How trail-running helped me ‘lose my mind and find my soul’

Miranda Phipps and her father after completing the Rough Trail 25k, organized by Next Opportunity Events.

Miranda Phipps

I spent five months of 2018 in treatment for an eating disorder. Now, almost two years to the date of when I left to go to treatment, I will be running my first ultramarathon. I could never have imagined that this was a possibility back then. Yet here I am in recovery, healthy and happy, and I owe a lot of that to the healing I’ve found on the trails.

I have run off and on since I was about 12, but at the height of my eating disorder my relationship with exercise wasn’t so healthy. I had to give it up in my early recovery, but eventually I was able to lace up my shoes again. My runs started out short and on sidewalks — nothing like they are now. I didn’t ever want them to turn into a compulsion or part of an eating disorder, and through them I found trail running.

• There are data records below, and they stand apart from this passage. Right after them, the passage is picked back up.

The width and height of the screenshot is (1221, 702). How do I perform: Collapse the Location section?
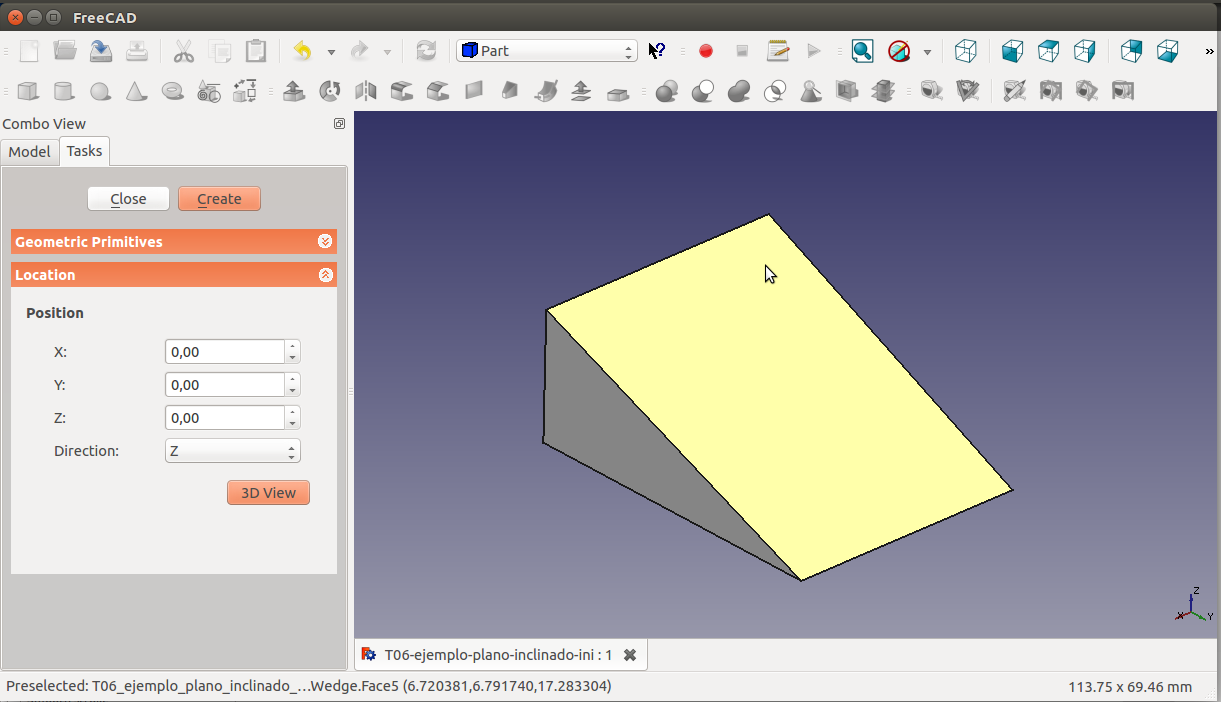pos(325,275)
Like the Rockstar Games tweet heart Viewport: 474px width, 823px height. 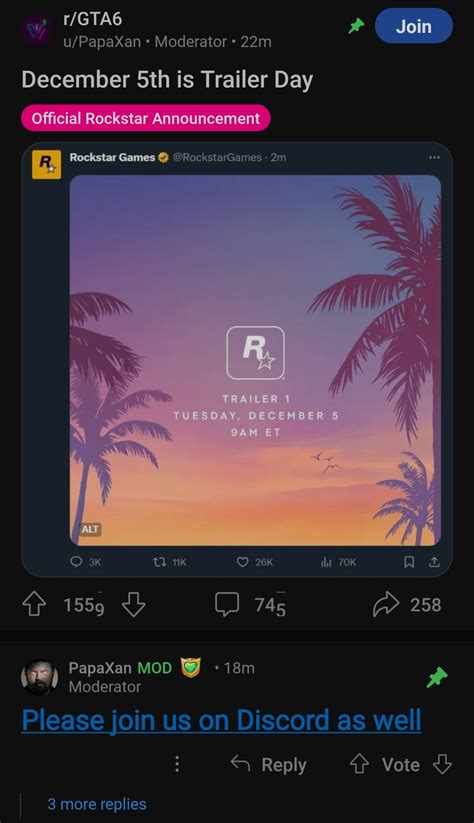[242, 562]
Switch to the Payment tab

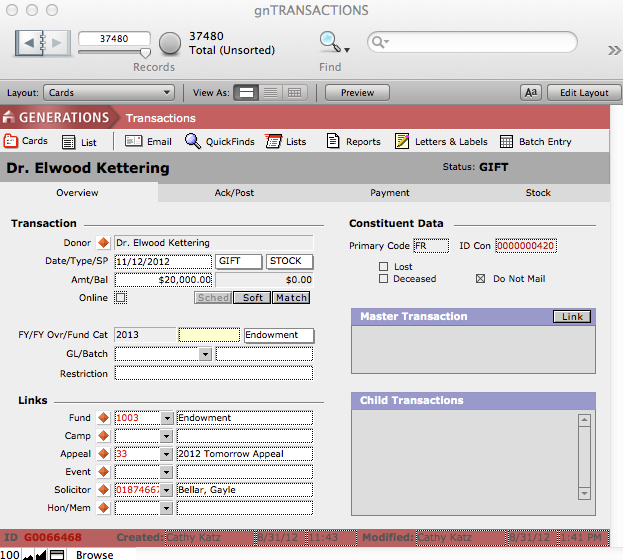(x=390, y=193)
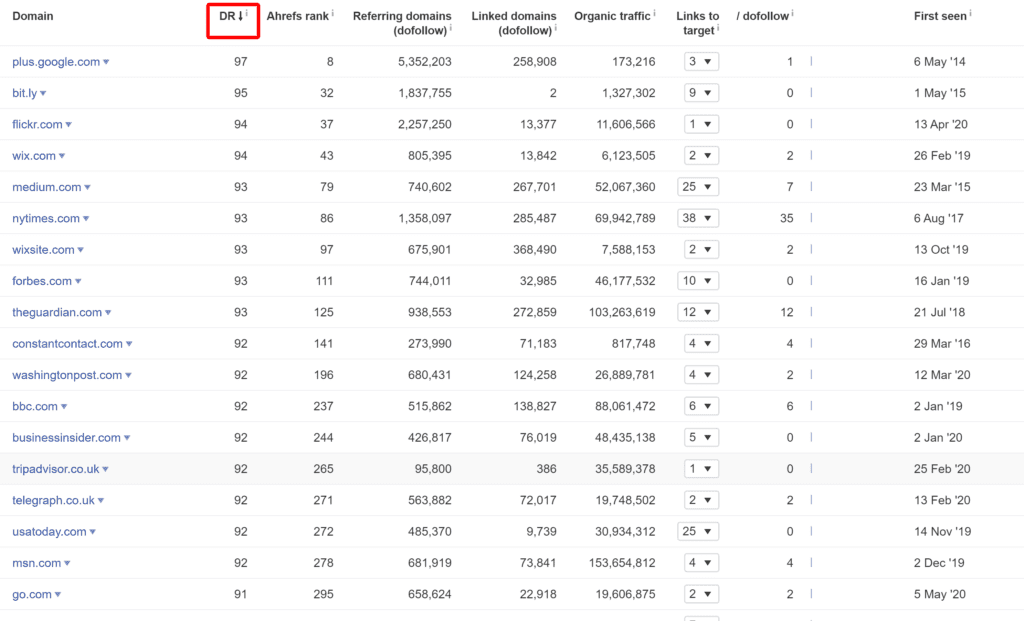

Something about trail running just made sense to me. I study environmental science and love hiking and hanging out with trees. The more I learned about the people who sometimes ran for days at a time, the more I realized I had found my tribe. They were average people who didn’t push for weight loss or restrictive diets. They just ran for the love of the run. So, I did too. (We all might be just a bit crazy, too.)

I found that after the first few miles everything else faded away. I was too busy trying not to trip on roots and running away from snakes to think about anything else. I started listening to my body, because I had no other choice if I wanted to stay injury free. I got to spend my time in the middle of the woods bumping into other hikers, trail-runners and all kinds of wildlife. I could finally run away from the world without running away from my problems or my demons anymore.

Over time, I started adding more miles, and I found my “why.” Why do I run for hours at a time? Why do I spend my free time making my legs turn to jelly? Because I can! Because I respect my body, love what it allows me to do, and am making peace with it. Because I get to explore. Because I get to do it with my dad. Because I love it, and because it makes me feel free.

I’m not super-fast, and I’ll never be competitive. And that’s okay with me, because I do it for me. I run for the love of the run. And I run because it keeps me sane and reminds me just how great recovery is.

Things look different with COVID-19. My race is going to be virtual and verified by the organization, but that’s okay. No matter what is going on in this world, I’ve still got my trail shoes and a world I can explore… on the trails and staying isolated from anyone else.

In the words of the great John Muir, “Into the woods I go, to lose my mind and find my soul.” I’ve found who I was always meant to be somewhere in those countless miles through the woods of Kentucky.